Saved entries
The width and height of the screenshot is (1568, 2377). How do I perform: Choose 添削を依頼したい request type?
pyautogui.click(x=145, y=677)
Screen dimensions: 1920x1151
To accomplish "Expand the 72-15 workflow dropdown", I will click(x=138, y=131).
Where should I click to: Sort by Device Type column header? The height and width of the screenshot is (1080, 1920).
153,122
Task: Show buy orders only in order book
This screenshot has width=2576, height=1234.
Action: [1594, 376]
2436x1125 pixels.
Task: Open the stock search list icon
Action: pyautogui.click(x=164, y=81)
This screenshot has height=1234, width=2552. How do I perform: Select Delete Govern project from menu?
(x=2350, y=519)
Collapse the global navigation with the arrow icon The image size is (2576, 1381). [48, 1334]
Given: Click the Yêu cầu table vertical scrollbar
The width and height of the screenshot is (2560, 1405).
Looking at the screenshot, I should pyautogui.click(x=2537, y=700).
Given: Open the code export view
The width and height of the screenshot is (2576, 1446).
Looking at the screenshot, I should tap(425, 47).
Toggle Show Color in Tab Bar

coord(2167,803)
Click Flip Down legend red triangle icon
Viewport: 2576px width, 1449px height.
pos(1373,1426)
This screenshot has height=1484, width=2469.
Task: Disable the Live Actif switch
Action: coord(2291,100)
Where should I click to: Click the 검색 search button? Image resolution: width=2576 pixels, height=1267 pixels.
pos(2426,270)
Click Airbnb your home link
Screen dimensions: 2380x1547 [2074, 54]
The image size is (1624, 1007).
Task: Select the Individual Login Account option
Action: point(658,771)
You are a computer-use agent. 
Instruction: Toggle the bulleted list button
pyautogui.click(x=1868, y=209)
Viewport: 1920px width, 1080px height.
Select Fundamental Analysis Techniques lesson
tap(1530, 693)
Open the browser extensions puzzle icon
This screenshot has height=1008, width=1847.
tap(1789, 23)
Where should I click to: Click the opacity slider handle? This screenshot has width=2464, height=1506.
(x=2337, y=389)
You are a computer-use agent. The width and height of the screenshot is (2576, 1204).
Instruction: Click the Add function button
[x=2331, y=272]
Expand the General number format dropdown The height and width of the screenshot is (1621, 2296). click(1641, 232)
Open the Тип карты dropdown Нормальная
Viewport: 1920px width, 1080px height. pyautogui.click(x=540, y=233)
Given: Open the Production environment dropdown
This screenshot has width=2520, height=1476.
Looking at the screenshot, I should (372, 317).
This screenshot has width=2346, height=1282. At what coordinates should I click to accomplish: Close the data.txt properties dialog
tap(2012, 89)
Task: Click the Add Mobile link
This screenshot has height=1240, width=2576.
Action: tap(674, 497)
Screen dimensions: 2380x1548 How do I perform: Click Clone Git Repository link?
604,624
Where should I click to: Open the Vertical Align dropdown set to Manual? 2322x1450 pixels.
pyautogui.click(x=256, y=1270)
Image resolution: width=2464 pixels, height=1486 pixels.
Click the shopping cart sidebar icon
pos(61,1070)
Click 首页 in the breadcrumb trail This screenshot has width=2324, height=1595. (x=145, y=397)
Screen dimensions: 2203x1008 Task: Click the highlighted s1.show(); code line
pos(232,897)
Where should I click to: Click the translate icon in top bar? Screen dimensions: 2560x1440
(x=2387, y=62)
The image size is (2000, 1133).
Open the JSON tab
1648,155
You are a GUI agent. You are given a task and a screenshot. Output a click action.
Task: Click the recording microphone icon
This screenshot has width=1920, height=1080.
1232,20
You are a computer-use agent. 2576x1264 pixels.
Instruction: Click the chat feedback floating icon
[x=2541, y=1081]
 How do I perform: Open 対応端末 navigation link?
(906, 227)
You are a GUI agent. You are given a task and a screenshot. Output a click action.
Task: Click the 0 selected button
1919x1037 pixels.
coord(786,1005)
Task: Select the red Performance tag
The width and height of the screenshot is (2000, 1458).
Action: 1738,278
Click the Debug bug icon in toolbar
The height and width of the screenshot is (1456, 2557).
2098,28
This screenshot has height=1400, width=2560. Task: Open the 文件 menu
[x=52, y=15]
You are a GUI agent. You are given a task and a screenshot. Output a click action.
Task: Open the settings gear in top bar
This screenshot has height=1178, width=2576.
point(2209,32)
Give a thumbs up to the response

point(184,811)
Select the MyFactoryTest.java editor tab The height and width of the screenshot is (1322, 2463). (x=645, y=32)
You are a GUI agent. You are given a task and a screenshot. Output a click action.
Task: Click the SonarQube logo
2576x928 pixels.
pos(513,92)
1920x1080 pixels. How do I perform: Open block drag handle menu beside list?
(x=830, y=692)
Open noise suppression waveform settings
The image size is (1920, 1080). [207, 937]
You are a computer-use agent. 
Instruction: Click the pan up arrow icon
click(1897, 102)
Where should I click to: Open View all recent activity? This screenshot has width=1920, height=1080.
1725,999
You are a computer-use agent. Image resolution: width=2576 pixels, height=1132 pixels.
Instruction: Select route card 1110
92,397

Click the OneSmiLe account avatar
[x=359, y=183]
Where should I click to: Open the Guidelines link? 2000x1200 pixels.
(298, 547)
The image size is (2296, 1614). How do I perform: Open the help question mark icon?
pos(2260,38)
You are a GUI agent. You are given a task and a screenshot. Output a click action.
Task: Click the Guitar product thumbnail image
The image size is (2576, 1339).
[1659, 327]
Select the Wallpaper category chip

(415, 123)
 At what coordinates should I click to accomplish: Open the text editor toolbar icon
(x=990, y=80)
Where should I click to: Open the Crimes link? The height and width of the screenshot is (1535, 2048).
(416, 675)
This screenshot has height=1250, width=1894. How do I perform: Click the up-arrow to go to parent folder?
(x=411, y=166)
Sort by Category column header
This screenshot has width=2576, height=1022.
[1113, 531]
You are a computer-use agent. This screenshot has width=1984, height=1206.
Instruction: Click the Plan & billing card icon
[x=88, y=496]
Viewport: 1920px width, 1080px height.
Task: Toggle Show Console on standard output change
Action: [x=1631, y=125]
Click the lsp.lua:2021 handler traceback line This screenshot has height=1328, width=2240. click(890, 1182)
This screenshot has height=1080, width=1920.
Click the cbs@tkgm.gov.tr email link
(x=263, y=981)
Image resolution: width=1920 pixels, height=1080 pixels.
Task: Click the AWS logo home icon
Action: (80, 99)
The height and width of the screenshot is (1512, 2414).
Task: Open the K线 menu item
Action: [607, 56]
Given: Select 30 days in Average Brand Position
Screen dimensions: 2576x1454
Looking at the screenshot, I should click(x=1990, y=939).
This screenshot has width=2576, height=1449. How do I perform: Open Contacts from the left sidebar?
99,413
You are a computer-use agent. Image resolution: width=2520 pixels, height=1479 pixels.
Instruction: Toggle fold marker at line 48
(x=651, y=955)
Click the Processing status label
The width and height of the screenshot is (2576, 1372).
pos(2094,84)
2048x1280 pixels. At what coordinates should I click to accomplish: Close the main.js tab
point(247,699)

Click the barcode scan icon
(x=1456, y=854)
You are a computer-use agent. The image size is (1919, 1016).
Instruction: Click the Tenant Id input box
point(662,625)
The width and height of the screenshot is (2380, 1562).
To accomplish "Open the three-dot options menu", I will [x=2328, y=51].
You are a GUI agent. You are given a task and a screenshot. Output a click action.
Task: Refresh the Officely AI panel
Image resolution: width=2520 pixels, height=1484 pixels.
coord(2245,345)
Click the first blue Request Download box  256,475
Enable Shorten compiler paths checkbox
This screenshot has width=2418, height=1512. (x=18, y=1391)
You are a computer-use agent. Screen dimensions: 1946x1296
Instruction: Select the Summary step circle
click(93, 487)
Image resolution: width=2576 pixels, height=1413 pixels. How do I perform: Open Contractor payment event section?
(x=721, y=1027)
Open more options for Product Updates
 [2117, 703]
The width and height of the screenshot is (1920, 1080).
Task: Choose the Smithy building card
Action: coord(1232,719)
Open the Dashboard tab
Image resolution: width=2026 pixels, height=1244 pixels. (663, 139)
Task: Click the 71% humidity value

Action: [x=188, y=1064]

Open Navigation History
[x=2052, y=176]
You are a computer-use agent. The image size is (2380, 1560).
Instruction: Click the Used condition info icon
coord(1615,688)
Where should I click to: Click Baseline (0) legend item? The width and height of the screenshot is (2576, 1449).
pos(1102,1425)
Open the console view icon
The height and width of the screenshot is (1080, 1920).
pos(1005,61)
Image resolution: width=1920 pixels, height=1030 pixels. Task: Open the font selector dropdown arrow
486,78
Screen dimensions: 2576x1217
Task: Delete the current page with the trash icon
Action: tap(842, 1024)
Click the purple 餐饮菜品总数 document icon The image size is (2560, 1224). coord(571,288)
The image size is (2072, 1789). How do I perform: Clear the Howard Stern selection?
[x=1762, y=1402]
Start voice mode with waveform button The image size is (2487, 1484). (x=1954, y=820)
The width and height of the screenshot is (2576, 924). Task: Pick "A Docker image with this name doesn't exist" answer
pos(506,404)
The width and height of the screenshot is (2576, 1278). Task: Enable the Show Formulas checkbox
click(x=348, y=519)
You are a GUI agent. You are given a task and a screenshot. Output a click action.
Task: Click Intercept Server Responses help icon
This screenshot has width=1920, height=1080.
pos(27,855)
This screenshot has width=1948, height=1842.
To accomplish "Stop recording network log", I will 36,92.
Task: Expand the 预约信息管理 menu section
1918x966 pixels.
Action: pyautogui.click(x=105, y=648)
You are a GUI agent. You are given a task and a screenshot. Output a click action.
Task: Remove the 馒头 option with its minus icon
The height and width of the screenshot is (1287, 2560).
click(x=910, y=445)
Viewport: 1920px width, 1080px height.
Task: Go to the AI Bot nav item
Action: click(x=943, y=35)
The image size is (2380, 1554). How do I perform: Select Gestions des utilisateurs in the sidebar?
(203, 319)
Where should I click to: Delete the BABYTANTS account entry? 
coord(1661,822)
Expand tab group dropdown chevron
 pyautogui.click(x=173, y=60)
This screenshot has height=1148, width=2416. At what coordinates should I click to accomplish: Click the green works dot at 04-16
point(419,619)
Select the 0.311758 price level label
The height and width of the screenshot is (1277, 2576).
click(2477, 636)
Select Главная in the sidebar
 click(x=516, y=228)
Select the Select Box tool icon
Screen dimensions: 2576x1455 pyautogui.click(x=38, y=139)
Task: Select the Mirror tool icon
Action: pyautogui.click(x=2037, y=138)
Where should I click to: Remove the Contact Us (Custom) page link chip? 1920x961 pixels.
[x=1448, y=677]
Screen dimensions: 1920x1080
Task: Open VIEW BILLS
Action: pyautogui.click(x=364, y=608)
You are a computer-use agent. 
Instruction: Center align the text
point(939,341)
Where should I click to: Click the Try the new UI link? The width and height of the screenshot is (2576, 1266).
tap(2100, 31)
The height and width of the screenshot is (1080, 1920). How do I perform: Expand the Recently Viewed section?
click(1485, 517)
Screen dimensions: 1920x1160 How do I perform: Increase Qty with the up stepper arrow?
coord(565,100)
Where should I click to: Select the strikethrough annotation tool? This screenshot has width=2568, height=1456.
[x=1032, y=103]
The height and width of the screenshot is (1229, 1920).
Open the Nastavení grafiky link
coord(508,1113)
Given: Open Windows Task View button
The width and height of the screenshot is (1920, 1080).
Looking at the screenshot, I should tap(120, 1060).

- WHAT IS REQUIRED -
Look through the entries above. Extract each line with the word "recording".

- RESPONSE BELOW -
Task: Click the recording microphone icon
To accomplish "Stop recording network log", I will 36,92.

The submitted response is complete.